Imagine a monster. Now ask: Why is it a monster?
This question, along with others, is at the heart of the new “Frankenstein” movie released in theaters on Oct. 17 and available to stream on Netflix on Nov. 7. Directed by Guillermo del Toro and starring Jacob Elordi as The Creature, Oscar Isaac as Victor Frankenstein and Mia Goth as Elizabeth Harlander, the film is a reimagining of the Mary Shelley classic that gave birth to the genre of science fiction.
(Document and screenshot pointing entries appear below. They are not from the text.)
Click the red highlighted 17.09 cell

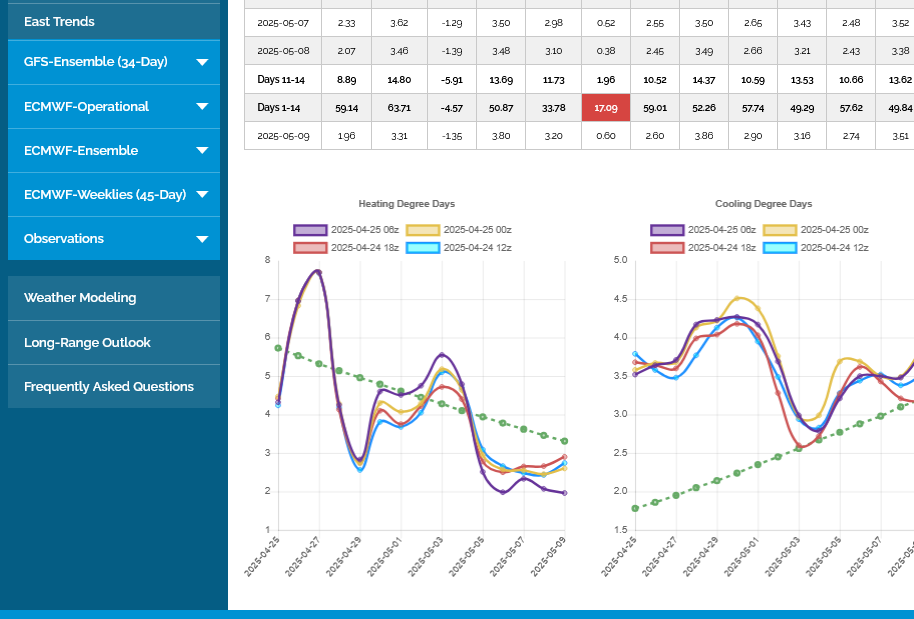pos(606,107)
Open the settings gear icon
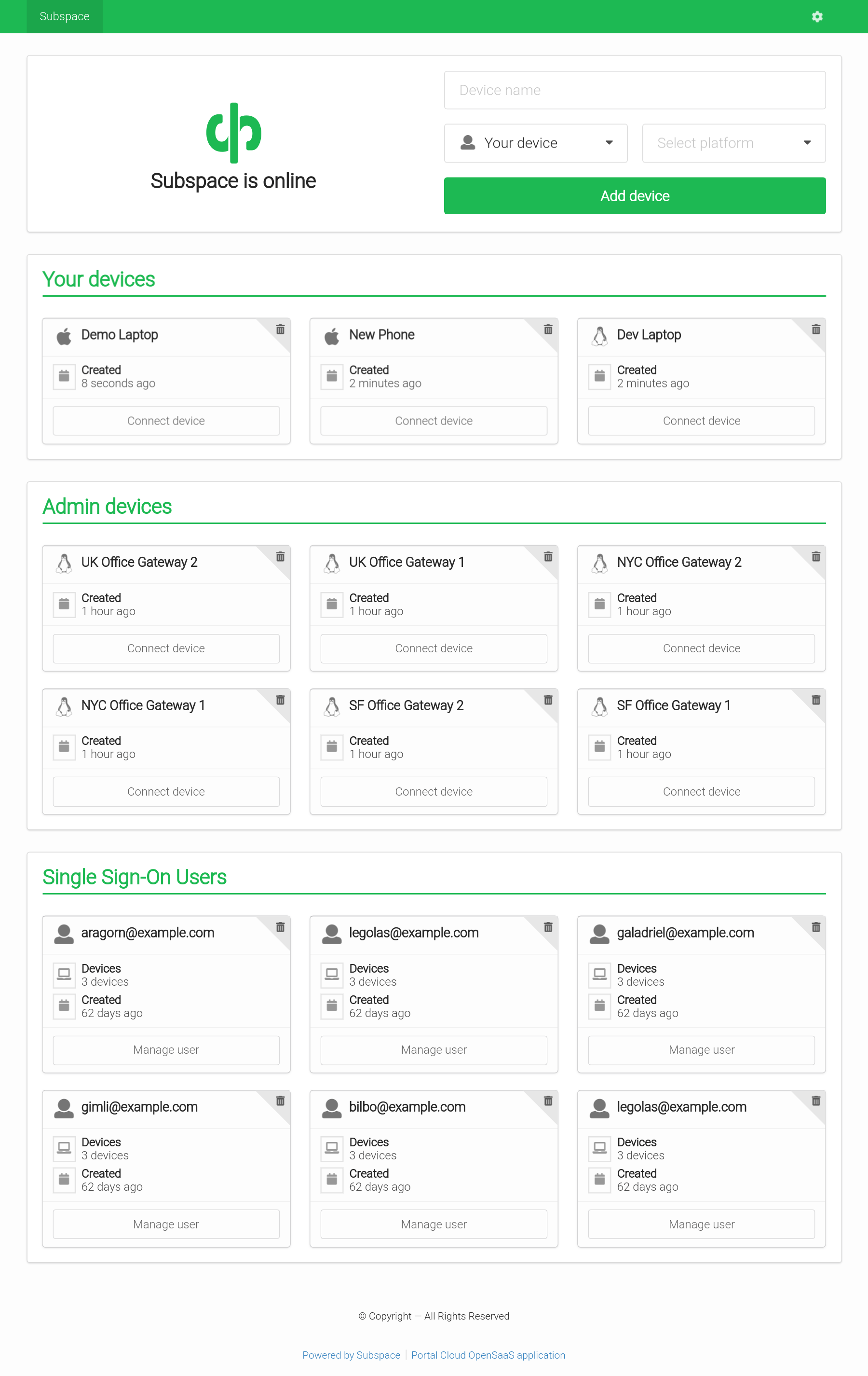 817,16
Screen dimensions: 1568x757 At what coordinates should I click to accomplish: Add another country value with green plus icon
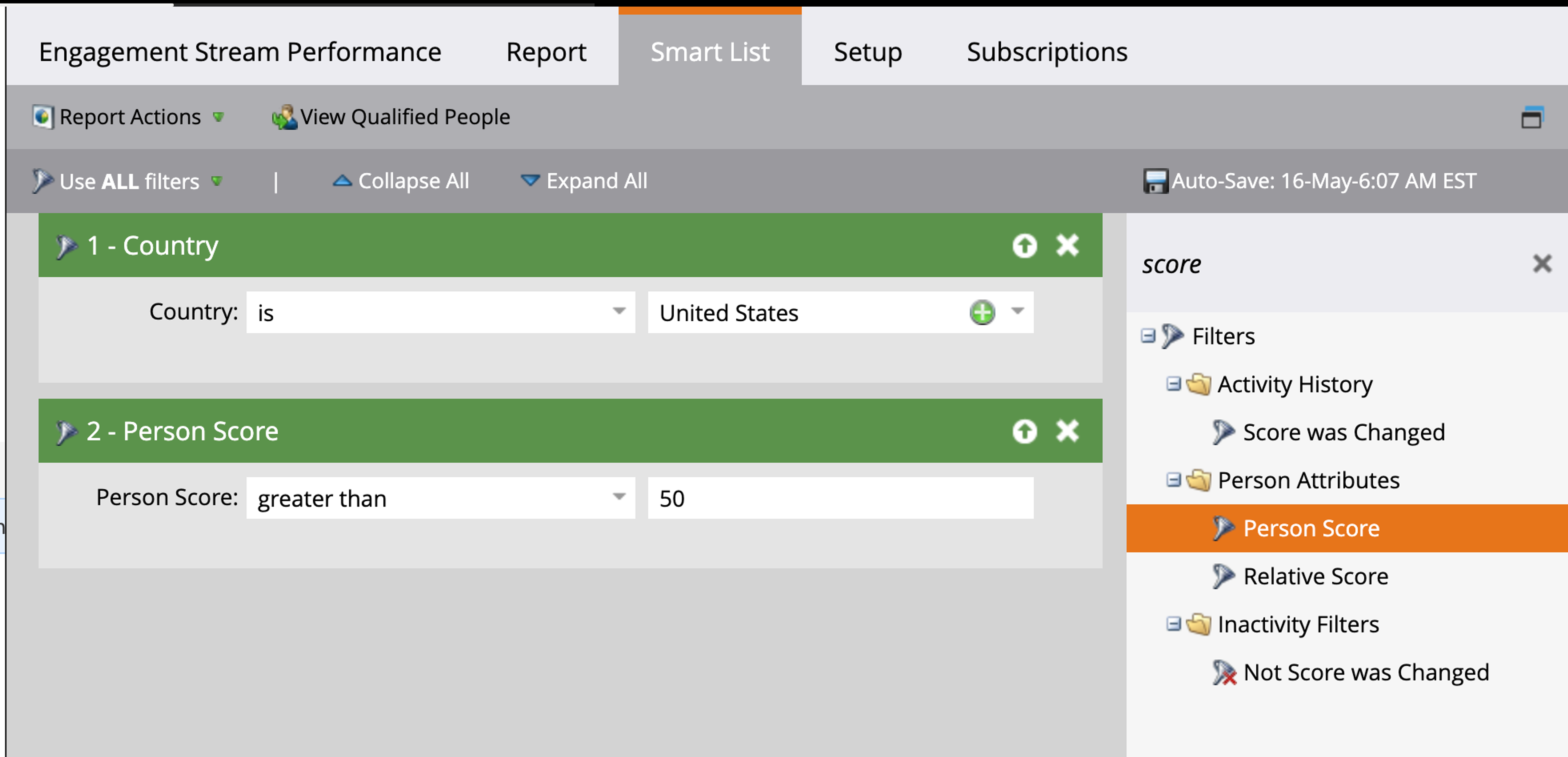[982, 312]
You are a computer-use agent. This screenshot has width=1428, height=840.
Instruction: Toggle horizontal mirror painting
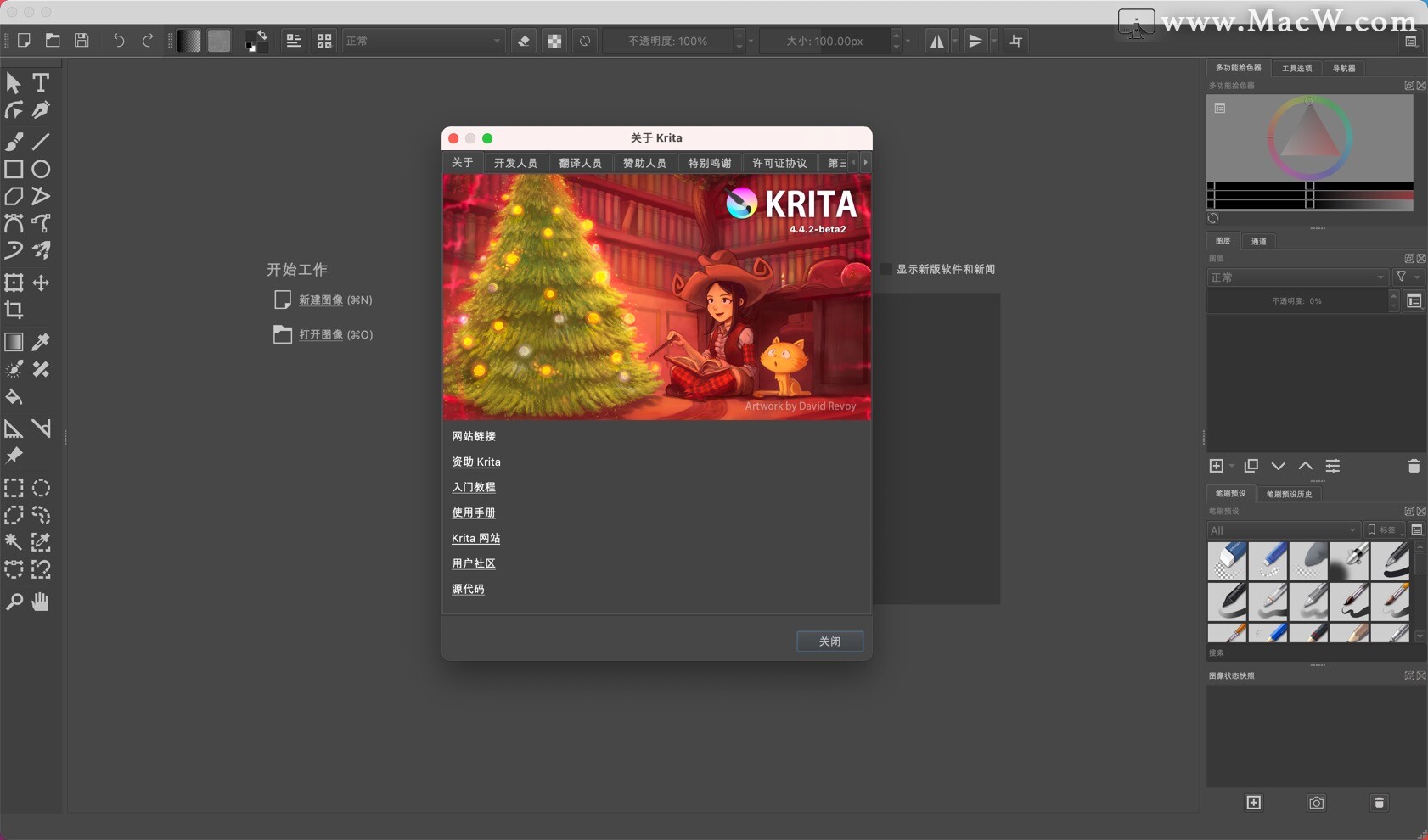937,41
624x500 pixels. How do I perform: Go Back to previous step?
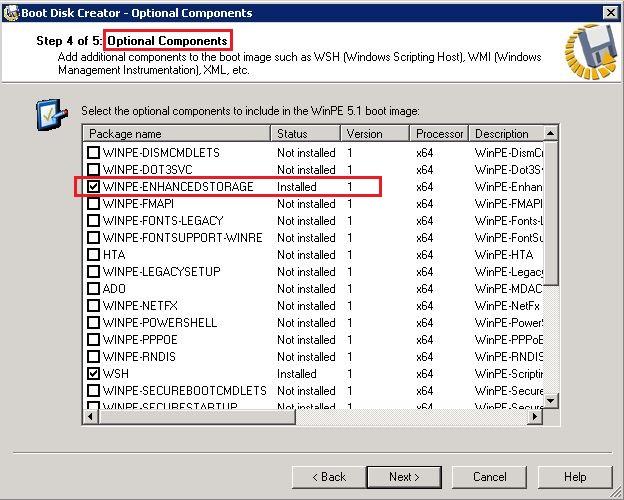tap(327, 477)
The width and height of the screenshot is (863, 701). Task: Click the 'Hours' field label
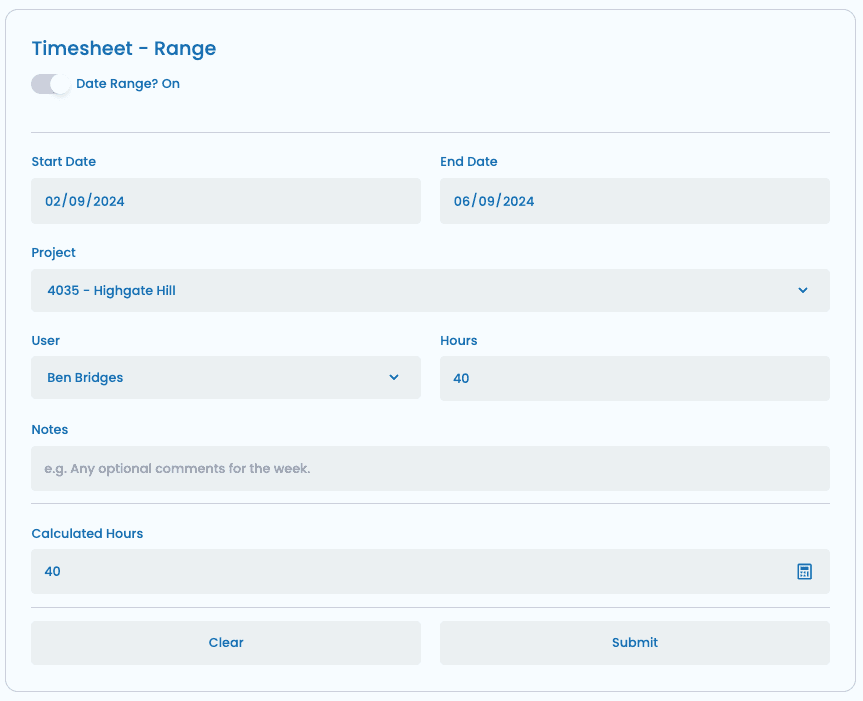458,341
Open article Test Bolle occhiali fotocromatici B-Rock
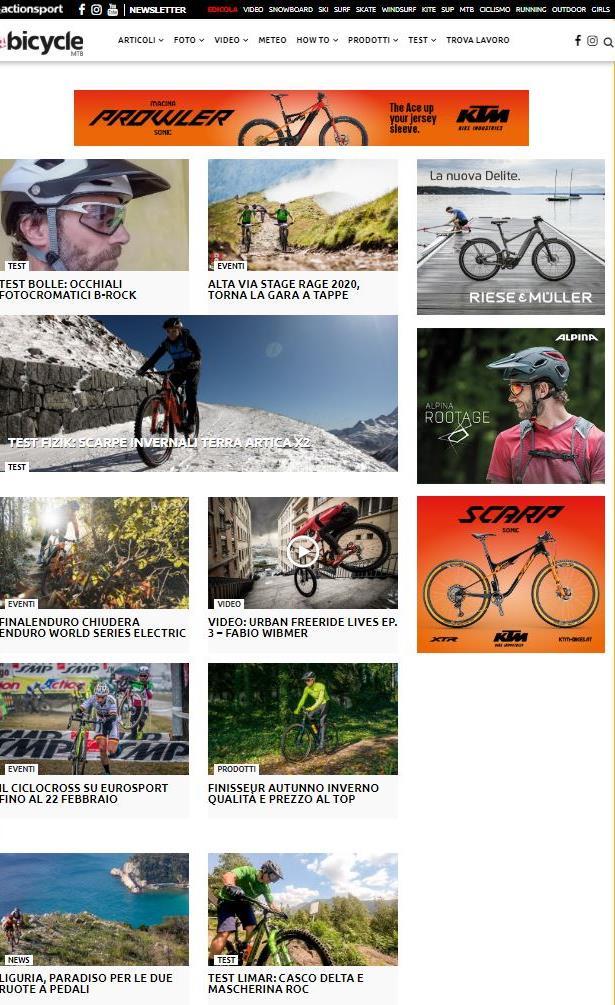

I dismissed the movie at first. This was nowhere near the first book-to-film adaptation of “Frankenstein,” and I didn’t think that there could be anything new or different about this one. I chose to not see it in theaters, nor did I choose to watch it when it first came out on Netflix. It was only in mid November that I began hearing overwhelmingly positive reviews about the movie, and I decided that I would give it a chance and see if it lived up to the hype. I can now confidently say that I deeply regret not taking the chance to watch it in theaters because it is one of the most moving and hauntingly beautiful movies I’ve ever seen.
The film did deviate from the book in ways that I didn’t expect, such as Henry Clerval, Victor’s best friend, not being mentioned in the movie at all and Victor’s father being abusive when he is not described as such in the novel. I thought these changes would alter the story too much and cause a large disconnect from the original storyline, but I was wrong. Shelley’s novel raised questions we’re still debating today, from AI to bioengineering to the ethics of creating life through technology. She explored responsibility, abandonment and what happens when human ambition goes too far, as well as the deep themes of creation and rejection, and del Toro masterfully executed changes to the plot while still keeping true to these original messages of the book in a way that didn’t feel lacking or forced.
The cinematography of the film is gorgeous as well, and it allows for deep analysis that add to the aforementioned pre-existing themes of the novel. For example, one of the prominent scenes of the movie is when the Creature is being brought to life through electricity conducted through lightning rods, and those rods visually echo speculums in a way that fits too neatly into the story’s reoccupation with violated bodies, lost autonomy and the perversion of creation to be a coincidence.
The speculum is an instrument that embodies both coldness and intrusion; a device invented by man, used historically to assert control over women’s health, often through pain, dismissal and dehumanization. It forces the body open in a way that feels unnatural, clinical and deeply asymmetrical in power. To frame Frankenstein’s “birth” through tools that resemble that history adds a new layer of commentary. It ties the creature’s creation to a tradition of medical violence, of bodies treated as experiments rather than people, of life brought forth through domination instead of care. It becomes a visual metaphor for how creation, when stripped of empathy, mirrors the worst parts of the real world: patriarchal medicine, the brutalization of the vulnerable, and the arrogance of those who believe they have the right to open someone up simply because they can.
Del Toro’s imagery lets the Creature’s origin story carry that echo of violence. Victor isn’t just making life; he’s reenacting the lineage of bodily control. The fact that the Creature is “born” through these cold, speculum-like mechanisms reinforces one of the darkest truths in the story: that something brought into the world through violation can’t help but inherit its pain. All of this comes from the analysis of just one scene from the entire two and a half hour-long movie, which is a clear demonstration of del Toro’s genius and thoughtfulness regarding the amplification of the original themes of the book.
The original novel was revolutionary, and this film is no different; it emphasizes that “Frankenstein” isn’t just a story about a monster. It’s about the hubris of man, the ache of being misunderstood, the hunger to belong and the quiet courage it takes to forgive the world for not loving you back.